Chitra Ganesh, Atlas (2013)

Joy Ladin

You Will Never See Me as Your Mother

                    for my daughter


You help around the house
we've never shared,

sometimes singing, sometimes quiet,
sometimes ablaze with anger.

Apples burn in your orchard, the teapot shrieks
above your ring of fire.

You can't see me, but I'm there.
Love draws me toward you, love

you can't feel
in the midst of the conflagration

that's all that remains
of our life together.

After all these years, I don't know much about you.
What do you want? Who do you love?

What smells remind you of your childhood?
How did you answer the question

on college applications
about hardships you've overcome? Was one

the incendiary umbilical cord
whose burning still ties you

to me, the parent you refuse to see,
in whom you never grew.

Whose love still blossoms
in the midst of the flames. Blazes

like flame among blossoms.





Joy Ladin is the author of nine books of poetry, including The Future is Trying to Tell Us Something: New and Selected Poems and Fireworks in the Graveyard, and two Lambda Literary Award finalists Impersonation and Transmigration, and The Soul of the Stranger: Reading God and Torah from a Transgender Perspective, a finalist for a Lambda Literary Award and a Triangle Award.
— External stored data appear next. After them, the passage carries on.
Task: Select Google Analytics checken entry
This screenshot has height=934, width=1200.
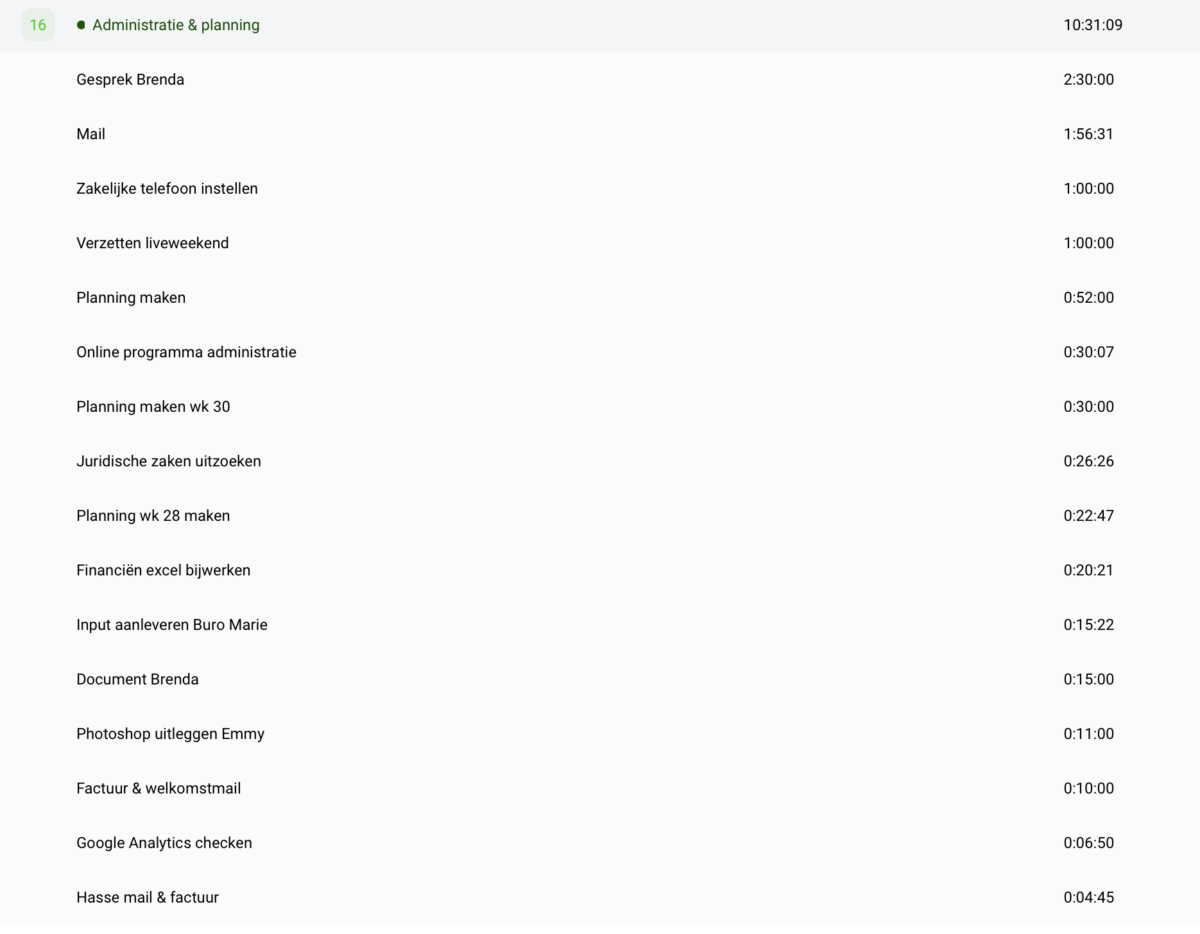Action: (164, 843)
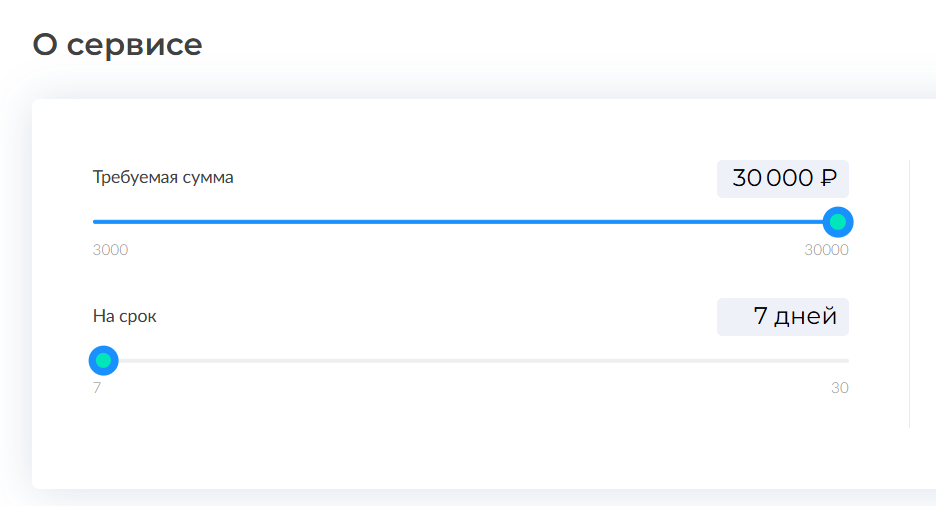
Task: Click the green dot inside the amount handle
Action: 838,222
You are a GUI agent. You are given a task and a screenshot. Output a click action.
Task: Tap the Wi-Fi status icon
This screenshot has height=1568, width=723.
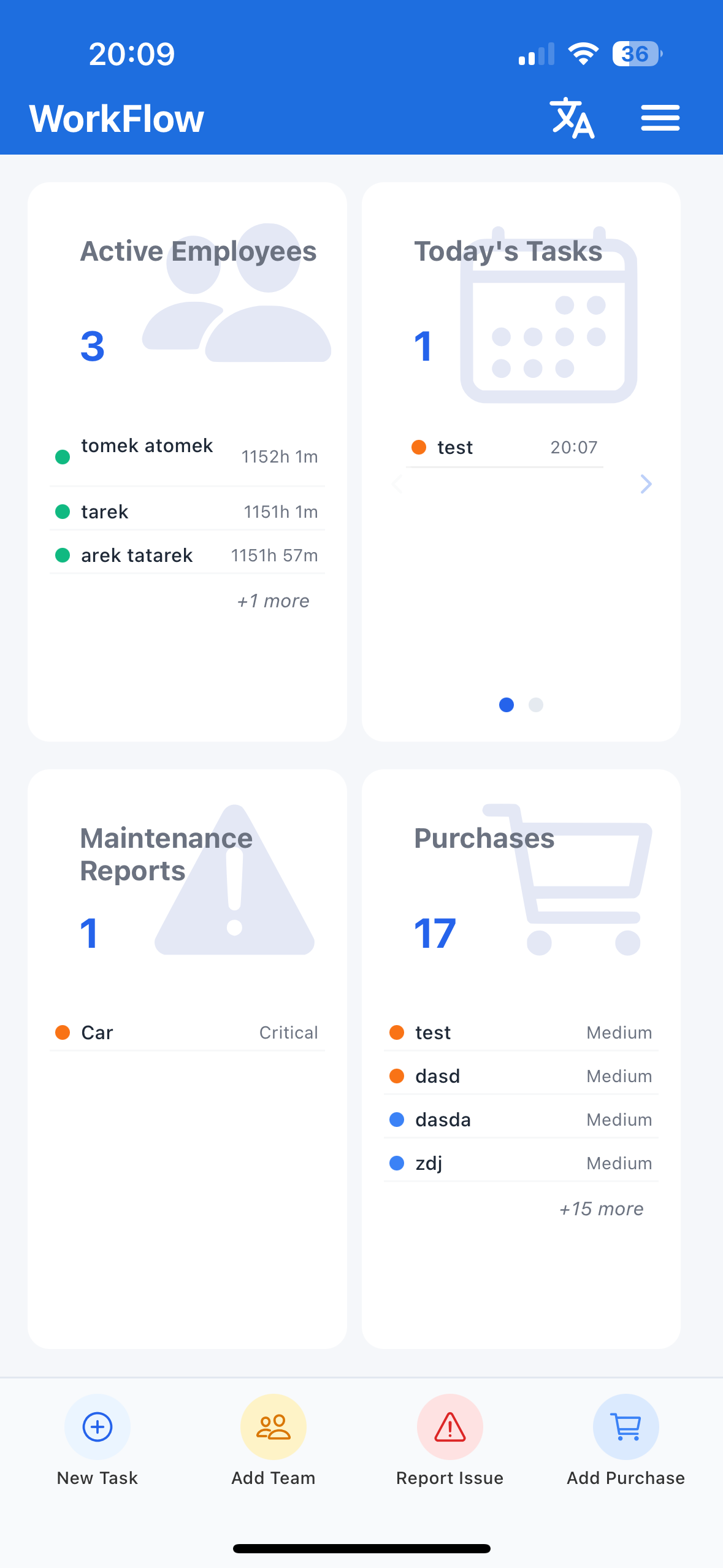pos(583,54)
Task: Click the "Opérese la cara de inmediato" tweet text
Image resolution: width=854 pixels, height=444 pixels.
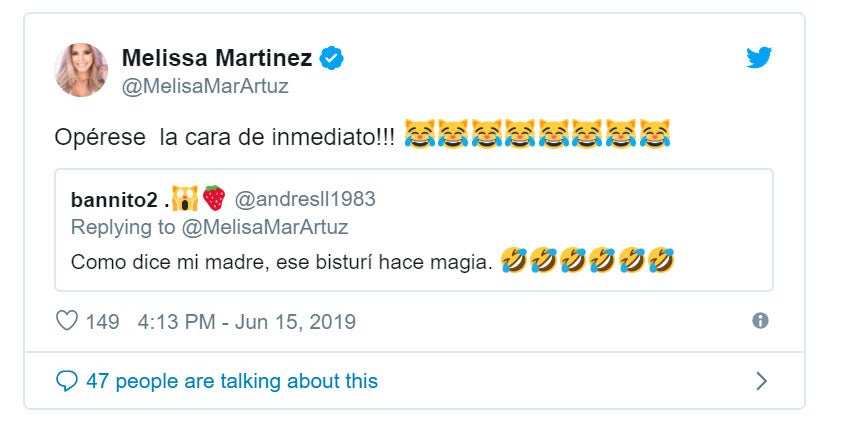Action: [x=225, y=134]
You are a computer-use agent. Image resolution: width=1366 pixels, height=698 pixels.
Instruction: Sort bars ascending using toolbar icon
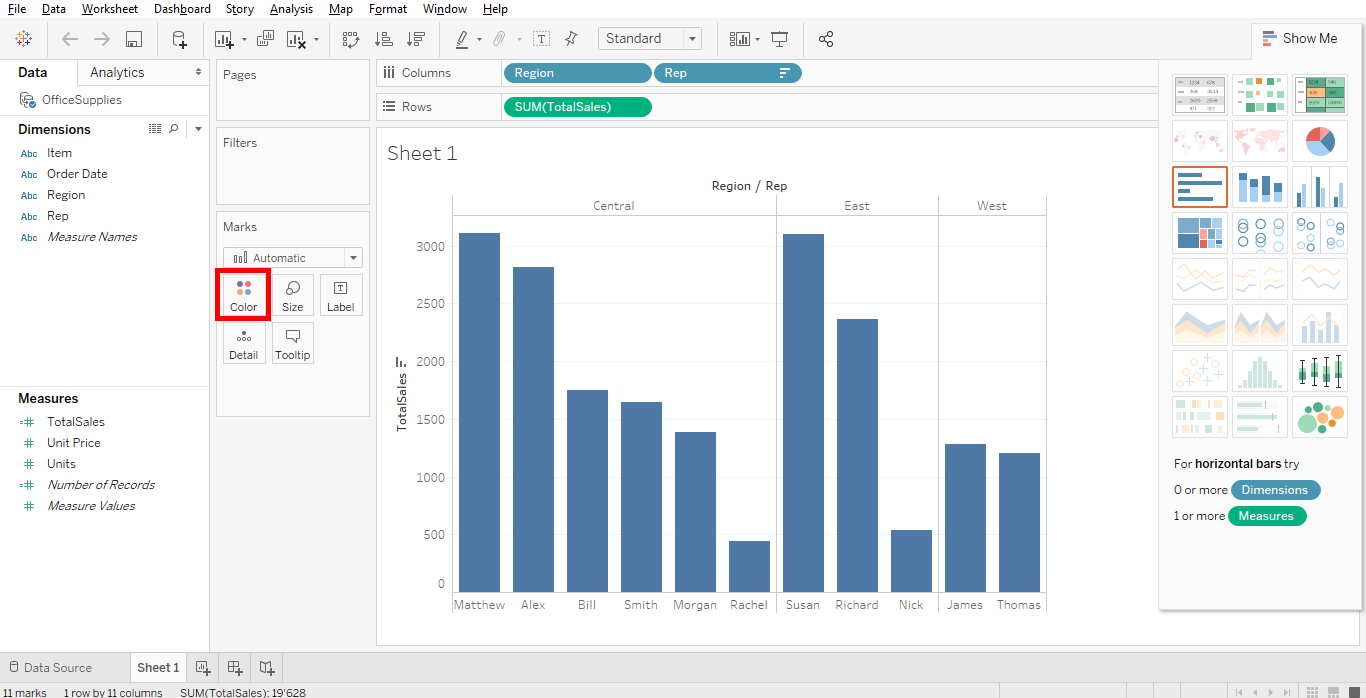[x=383, y=39]
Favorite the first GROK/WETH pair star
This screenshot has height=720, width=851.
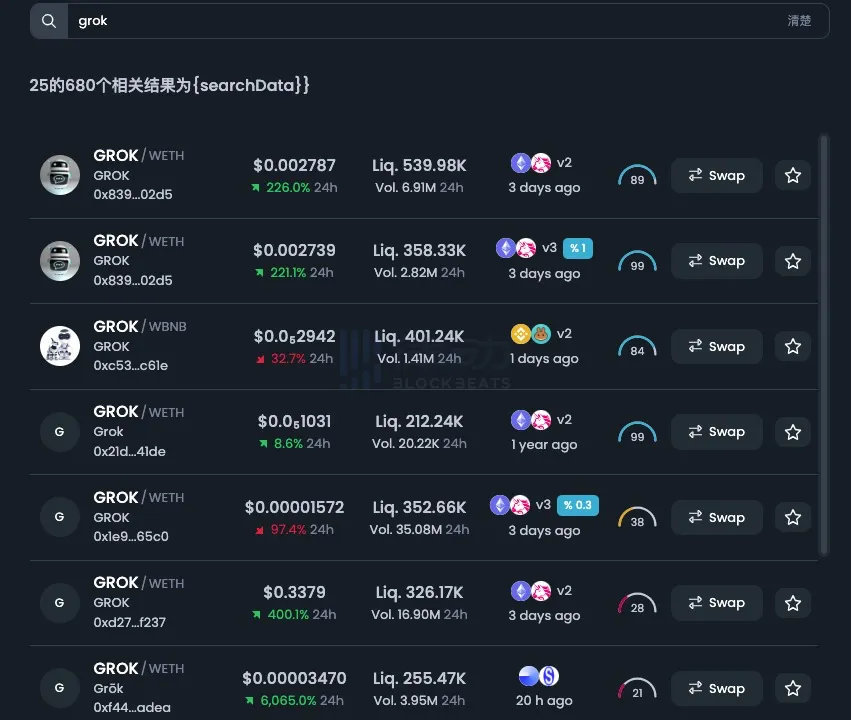click(793, 176)
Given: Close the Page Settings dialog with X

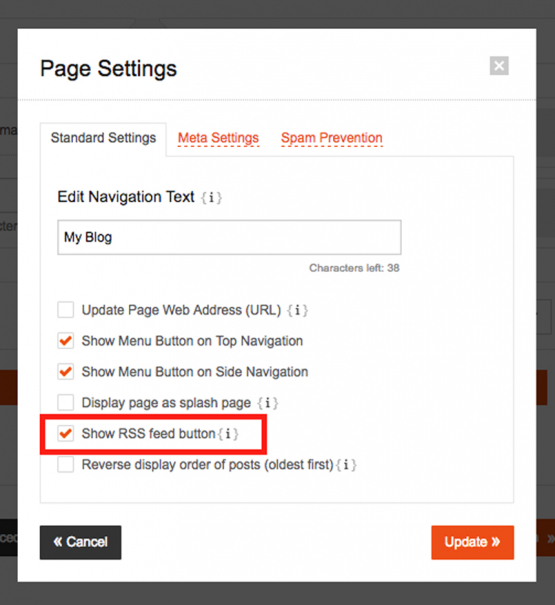Looking at the screenshot, I should [x=499, y=66].
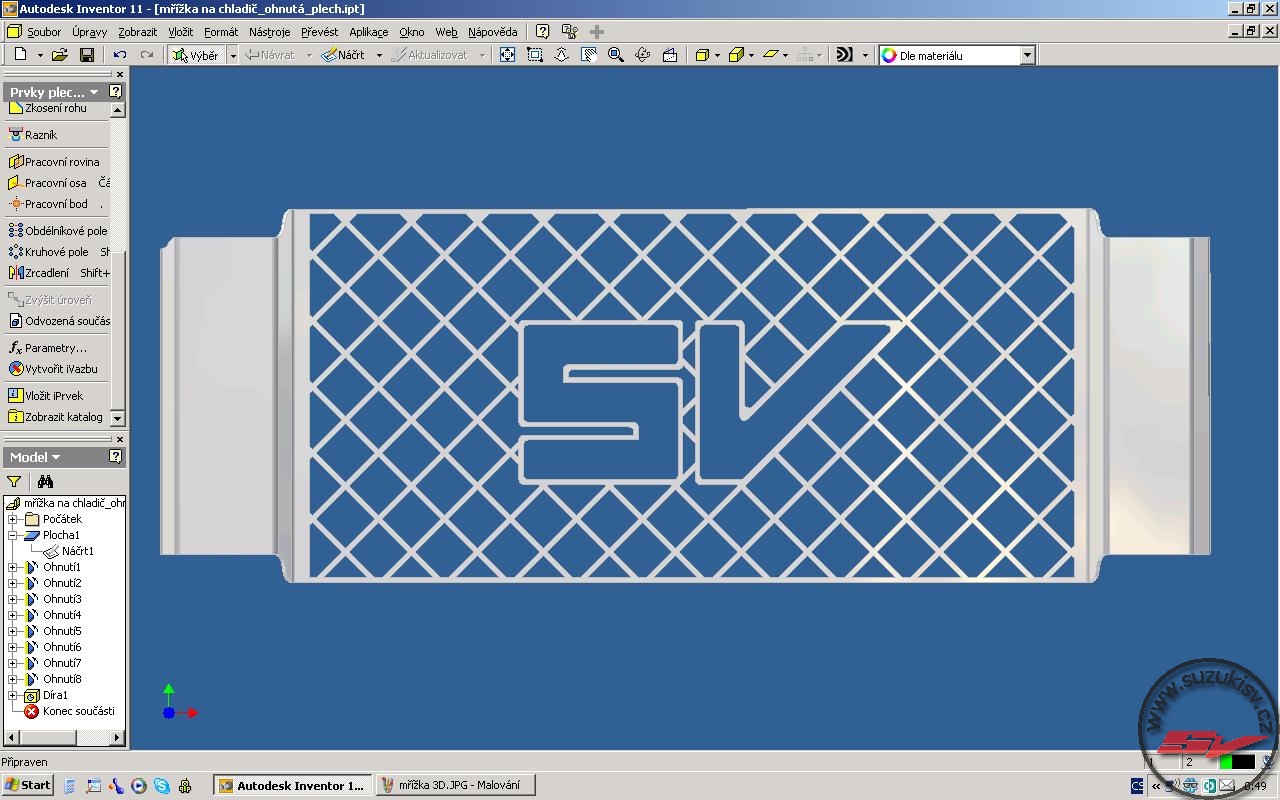Open the Dle materiálu color style dropdown

point(1027,56)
She holds the Chair in English at Stern College of Yeshiva University.

Leonor Fini

Leonor Fini, Red Vision (1984)

Stacie M. Kiner

Letters of My Dead

Letters of my dead
carry leaves and dirt
to school
in pencil boxes;
miniature coffins
preparing us for lives
held underwater,
sand and earth
and beach chairs
washed away.

Twisting open Bahamian shutters
in a room in our favourite hotel,
I fold the map of your body
into my back pocket,
trying to explain
pull of earthly tethers,
flight of soul from matter.

If I were mathematical
I could calculate the meaning
of nights like these
unredeemed
rapture and grief entwine
as everything falls from the ledge
of a tilting planet

how far can wind carry you
when you won't let go?

Our world is held
in buckets of water
that fill on the floor
as clouds cast judgement
overhead.

The dead -
where aren’t they?

Your body pulls away
from itself;
as birds in a Cornell box
sing of assembled sculpture,
subway tokens, compasses.

Listen -
each life becomes
beaten to a thinness
radiant as air.

Take comfort in this

past to which you never
have to return,
shoebox tossed to the wind

and if there is any innocence left

punch holes in its lid
to keep it alive.




Stacie M. Kiner is a former fellow at the Vermont Studio Center and Hannah Kahn Memorial Award recipient. Her poems have appeared in The Charlotte Poetry Review, Madison Review, Comstock Review, Meridian Anthology of Contemporary Poetry, Apalachee Quarterly and SWWIM, as well as other journals and reviews. Stacie’s work has appeared at Palm Beach International Airport, “Art in Public Places.” A former moderator of a poetry talk show on Channel 17 in Miami, Stacie is currently an Associate Editor of the South Florida Poetry Journal.